Laurence Juber was a member of Wings between 1978 and 1981 and his daughter, Ilsey Juber goes by the stage name, Ilsey. She has co-written many successful songs recorded by Miley Cyrus, Beyoncé, Ellie Goulding and others. On the gloriously infectious “Mimi“, she shares lead vocals with Justin Vernon whose falsetto voice makes for a perfect harmony partner.
The best song on the album is “Easy To Sabotage”. It’s nearly six minutes long and has one of those propelling beats that always threatens to trip over itself. It was co-written by Justin Vernon, Aaron Dessner and Naeem Juwan whose stage name is Spank Rock. He is a rap artist, who is well regarded for “mixing disparate hip hop and rap cultures“, according to Wikipedia. There’s a lot going on in this track. The intensity increases over the course of the song and the distorted vocals from both Naeem and Justin Vernon create an urgent and exciting sound. I’ve played it six times today.

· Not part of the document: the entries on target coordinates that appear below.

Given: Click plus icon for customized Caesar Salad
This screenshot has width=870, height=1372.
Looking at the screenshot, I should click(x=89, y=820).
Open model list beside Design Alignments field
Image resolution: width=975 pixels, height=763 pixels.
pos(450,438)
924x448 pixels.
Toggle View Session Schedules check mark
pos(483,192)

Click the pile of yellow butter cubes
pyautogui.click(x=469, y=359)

Calling your group Big Red Machine makes it sound like the album is full of densely complicated music but the opposite is true. This music is interesting, moving and, above all, accessible. On the other hand, “Hoping Then” is weird. Quietly weird with a sound like a guitar being played with a bow supported by random piano notes and backing vocals from Lisa Hannigan. “Reese” is a classic Justin Vernon song. His vocals are distorted, there is some syncopated saxophone playing by Michael Lewis but the final result is a simple pop song with a memorable melody. “Hutch” has vocals by Justin Vernon, Sharon Van Etten, Lisa Hannigan and Shara Nova (from My Brightest Diamond). It’s much quieter after the drama of “Easy To Sabotage” and the female singers sing as a chorus rather than individually. “The Ghost Of Cincinnati” is sung by Aaron Dessner with just an acoustic guitar for accompaniment. The lead vocals for “8:22 am” are sung by Ariel Eagle, whose stage name is La Force. “Magnolia” is musically bright, sunny and lovely. By contrast, lyrically, the singer is reaching out to someone in serious trouble with suicidal thoughts after a brutal relationship has finished. Ben Howard (An English singer/songwriter) and Kate Stables (whose stage name is This Is The Kit) share vocals on the simple song “June’s A River” which has more sensitive piano playing by Aaron Dessner whose twin brother Bryce Dessner is the subject of “Brycie“.
16 different musicians collaborated to make Big Red Machine’s first album and that number has grown to 22 for this album. The album manages to maintain a common musicality whilst providing a varied listening experience. It’s a wonderful wonderful album and listening to it is going to provide me with hours of pleasure. Add some music to your day.
5 thoughts on “How Long Do You Think It’s Gonna Last by Big Red Machine”
Thanks for this. The bits I’ve heard so far sound great.